Pour les pathologies autosomales récessives, il est conseillé de croiser les chiens atteints et porteurs avec des chiens sains de façon à ne pas restreindre la variabilité allélique dans la race, mais plutôt d’éliminer graduellement les traits indésirables.

Les pathologies décrites précédemment sont toutes mono géniques : un seul gène atteint est responsable de la maladie. Elles sont : soit autosomales, c'est-à-dire que le gène impliqué est situé sur un chromosome différent du chromosome sexuel (chromosome 1 à 38) soit  récessives c'est-à-dire liées au chromosome sexuel X (XLPRA). Ce sont les cas les plus simples !!!

En effet de nombreuses maladies génétiques sont multi géniques, c'est-à-dire que plusieurs gènes affectés sont responsables de la maladie.

D’autres pathologies sont dites multifactorielles, c'est-à-dire qu’à la fois les gènes et l’environnement (dans des proportions variables) sont responsables de l’apparition de la maladie.

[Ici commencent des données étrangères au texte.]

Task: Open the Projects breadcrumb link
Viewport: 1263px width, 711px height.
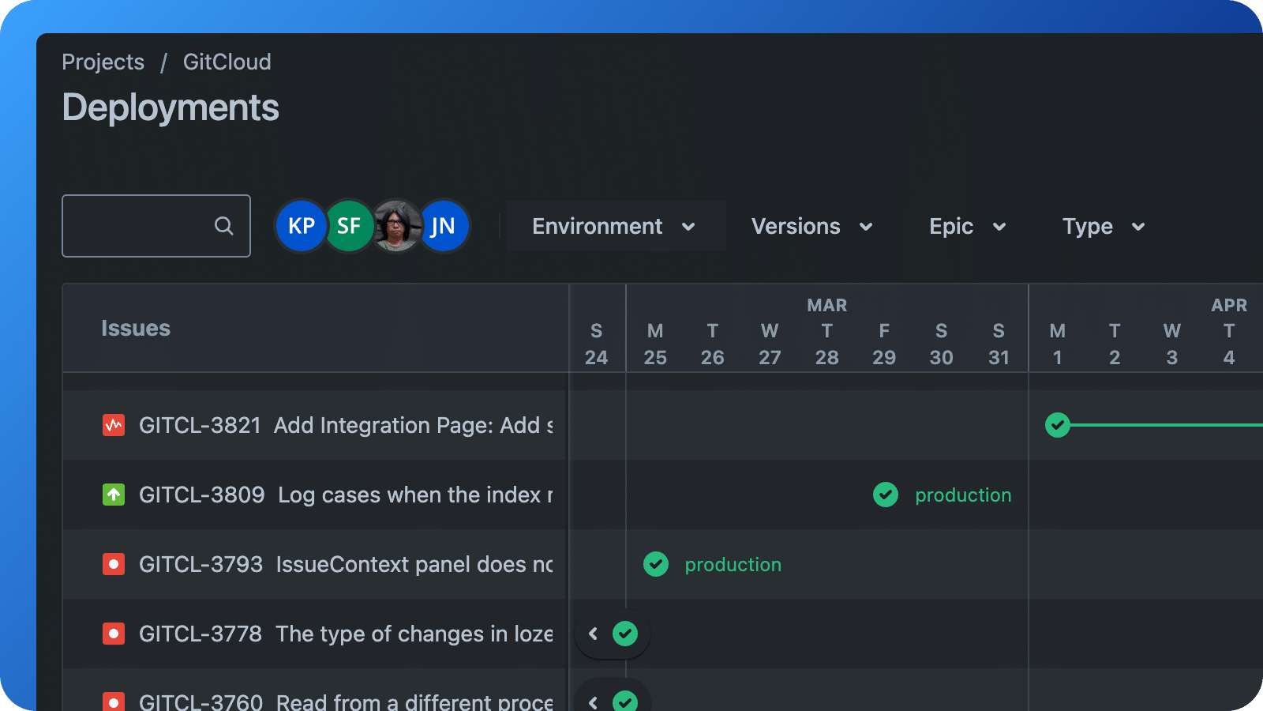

Quant au mode de transmission, le plus souvent récessif (il faut que la mutation du gène soit présente à l’état homozygote pour que l’individu soit malade) il peut également être dominant (c'est-à-dire qu’un seul exemplaire du gène muté suffit pour que la maladie se déclare).

Enfin, un autre facteur peut entrer en jeu : il s’agit de la pénétrance, c’est-à-dire l’expressivité de la maladie, qui peut être complète ou incomplète.

Ainsi, alors que l’analyse des pedigrees pourrait suggérer une maladie récessive il pourrait s’agir, en fait, d’une maladie dominante à pénétrance incomplète.